Work to complete: If an entry includes an image, drop the image and copy the rest verbatim.

Pixel coordinate grounding data

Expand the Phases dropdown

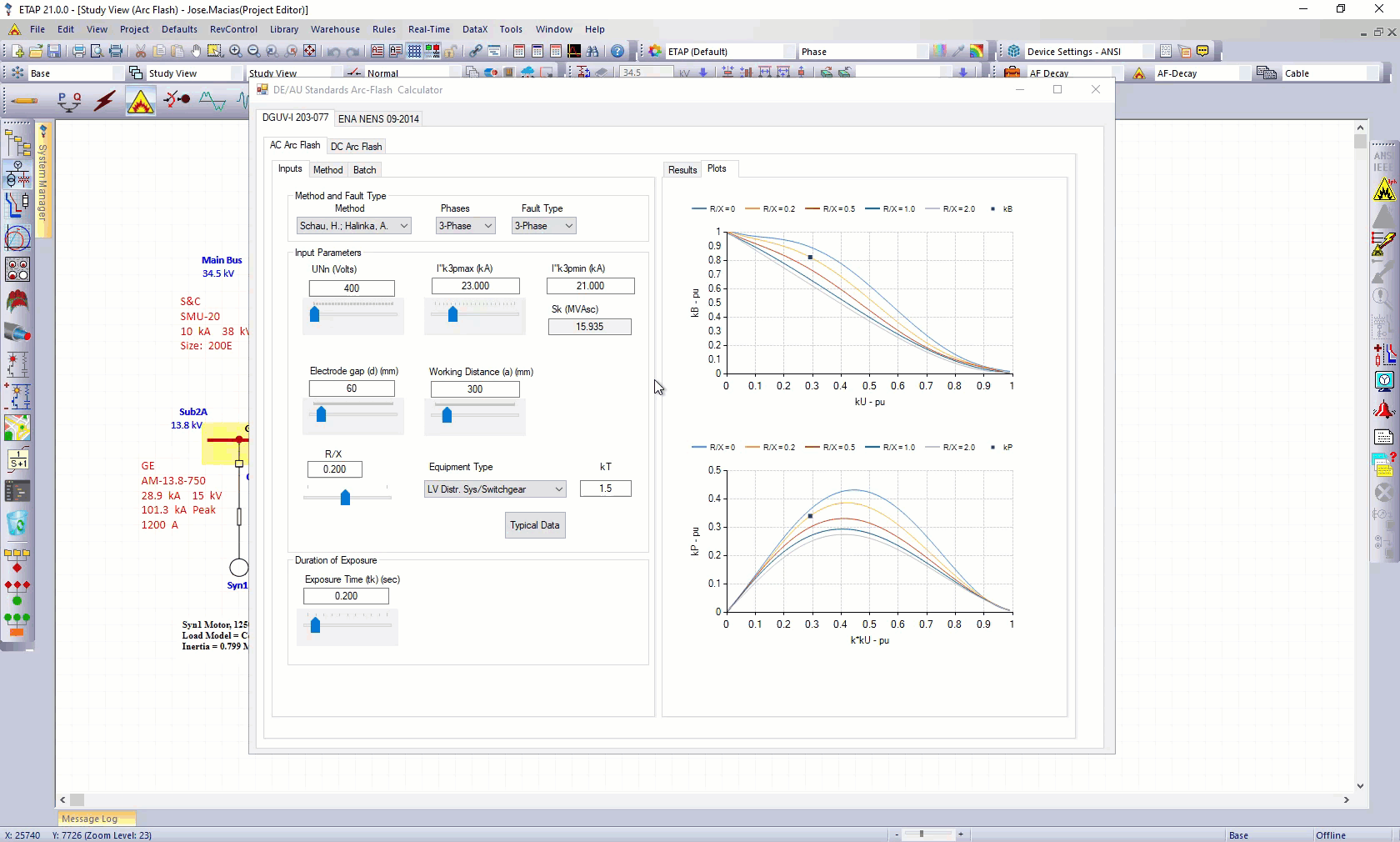(x=465, y=226)
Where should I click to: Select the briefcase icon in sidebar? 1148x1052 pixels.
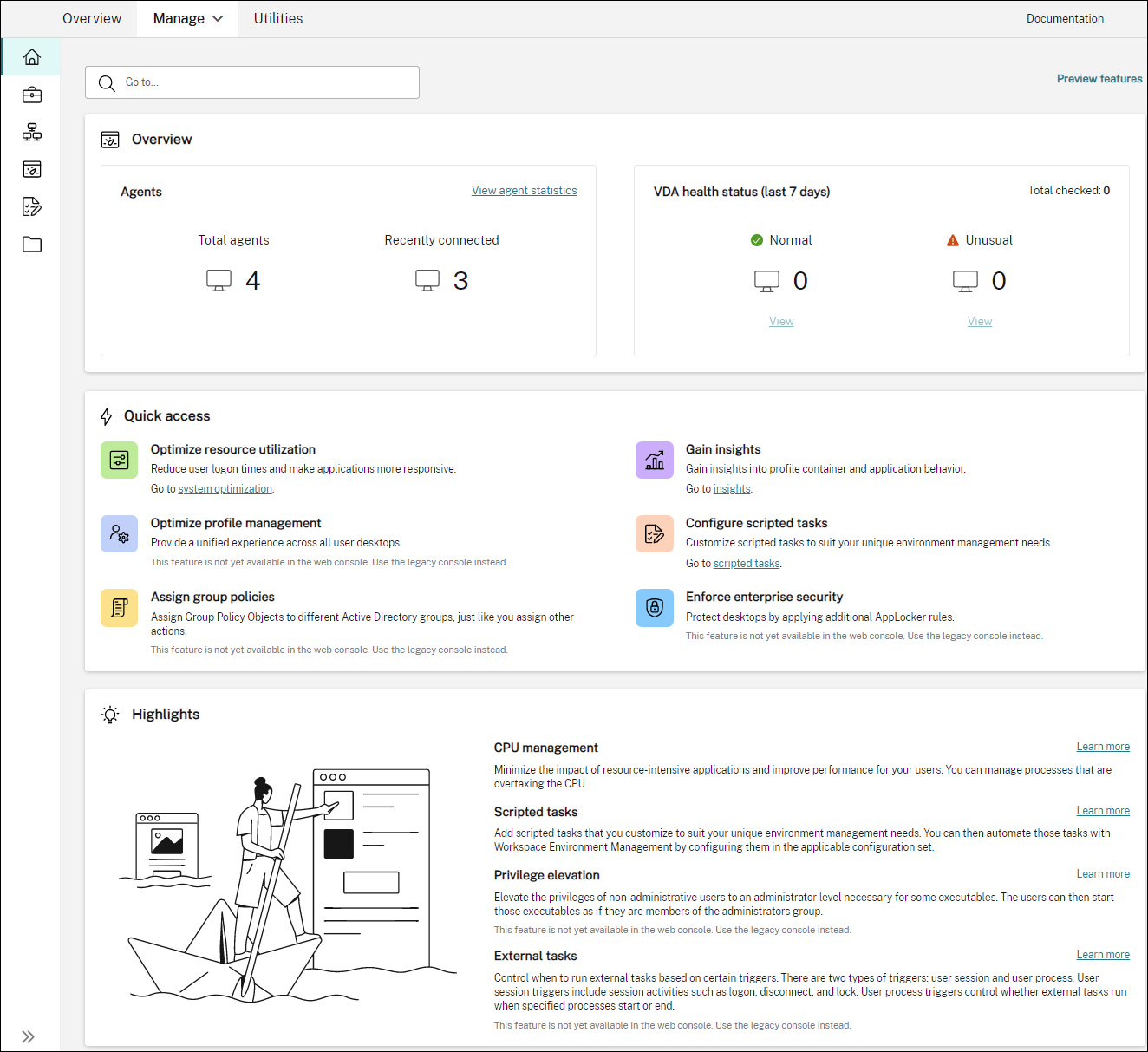32,95
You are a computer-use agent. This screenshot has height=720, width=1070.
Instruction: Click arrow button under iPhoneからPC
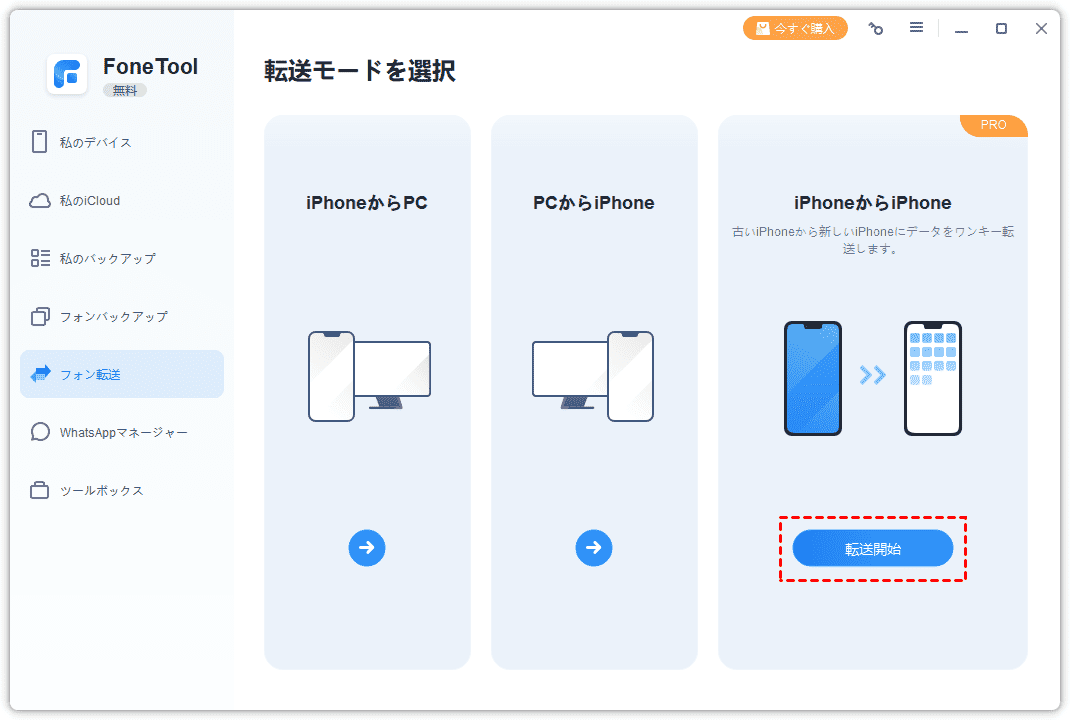(x=367, y=547)
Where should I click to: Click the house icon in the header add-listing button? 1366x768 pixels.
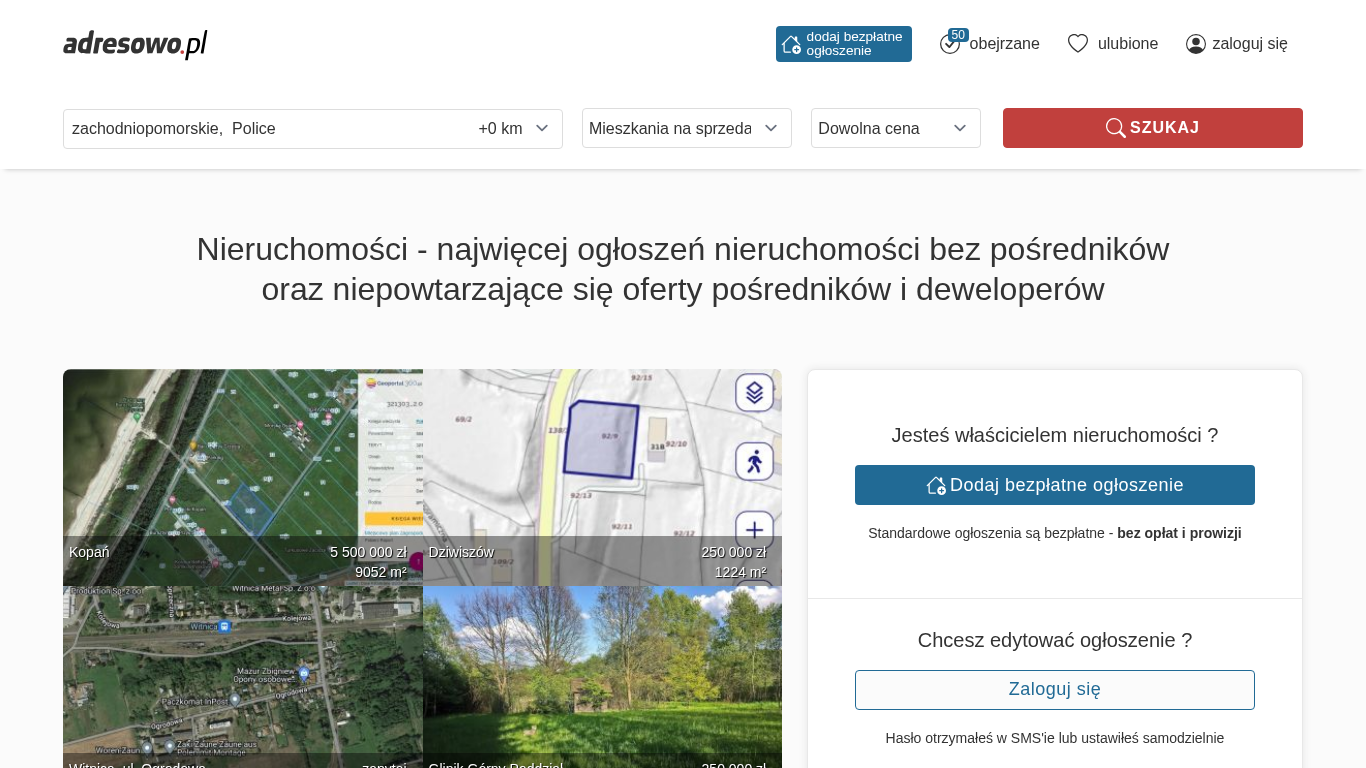(x=791, y=44)
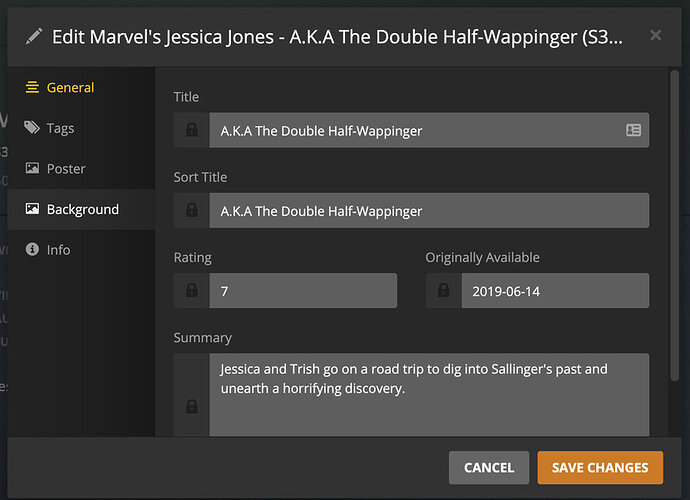Click the General list icon in sidebar

(x=32, y=88)
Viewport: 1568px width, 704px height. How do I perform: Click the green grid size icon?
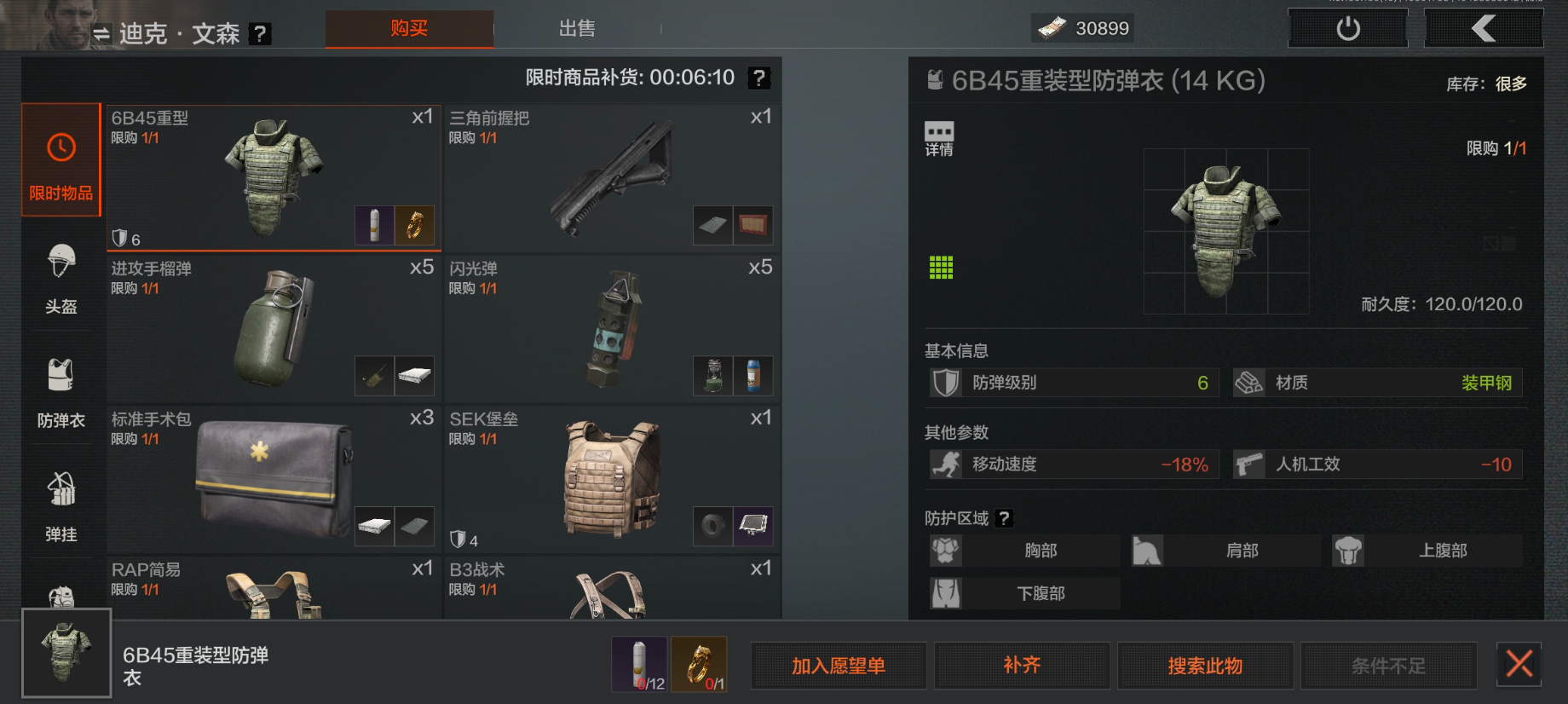coord(941,268)
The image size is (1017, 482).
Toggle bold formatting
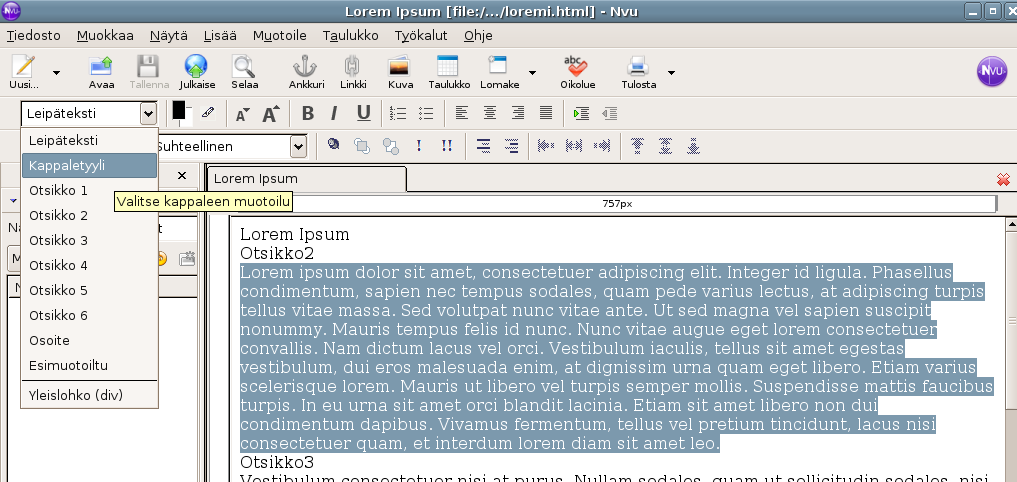308,113
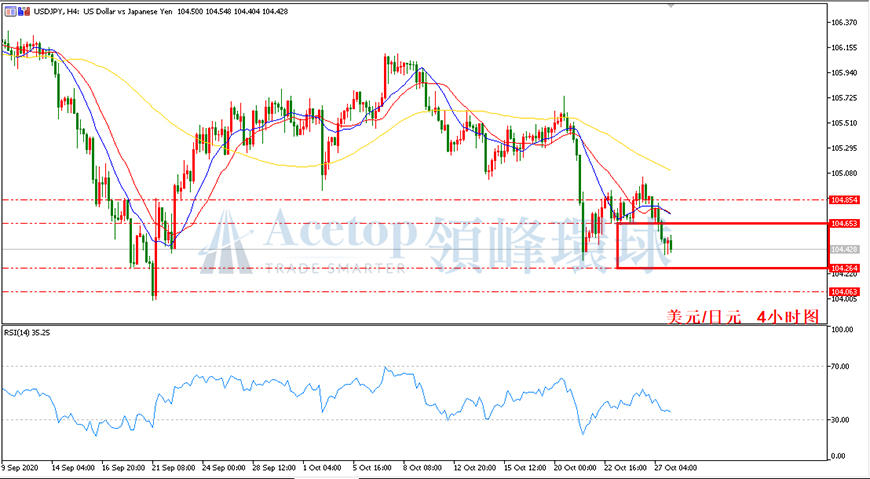This screenshot has height=479, width=870.
Task: Click the 104.854 price level label
Action: pyautogui.click(x=842, y=199)
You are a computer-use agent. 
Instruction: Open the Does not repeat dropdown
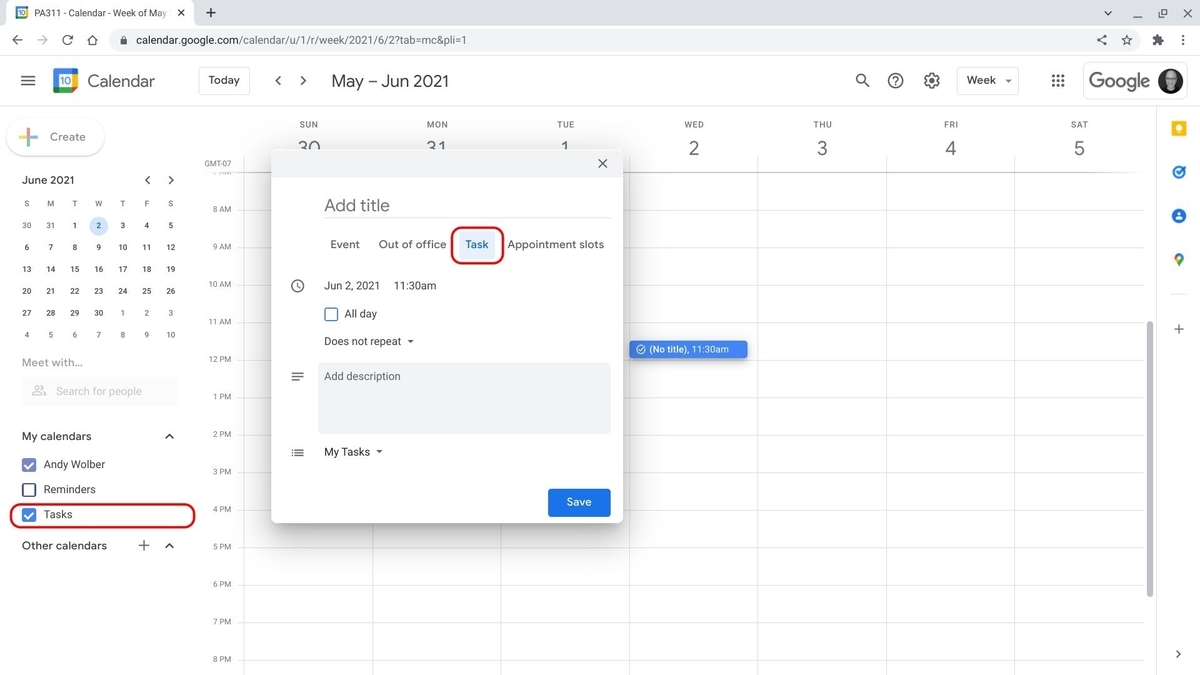coord(369,341)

The completed task:
Expand the Phases dropdown

(x=465, y=226)
Where should I click to: Select the briefcase icon in sidebar? 1148x1052 pixels.
32,95
You are a computer-use agent. This screenshot has height=720, width=1070.
Instruction: Click arrow button under iPhoneからPC
(x=367, y=547)
Where should I click to: Click the house icon in the header add-listing button? 1366x768 pixels.
(x=791, y=44)
Click the General list icon in sidebar

(x=32, y=88)
Viewport: 1568px width, 704px height. How do I perform: Click the green grid size icon?
coord(941,268)
The image size is (1017, 482).
Toggle bold formatting
308,113
This screenshot has height=479, width=870.
Task: Click the 104.854 price level label
Action: pyautogui.click(x=842, y=199)
You are a computer-use agent. 
Instruction: Open the Does not repeat dropdown
coord(369,341)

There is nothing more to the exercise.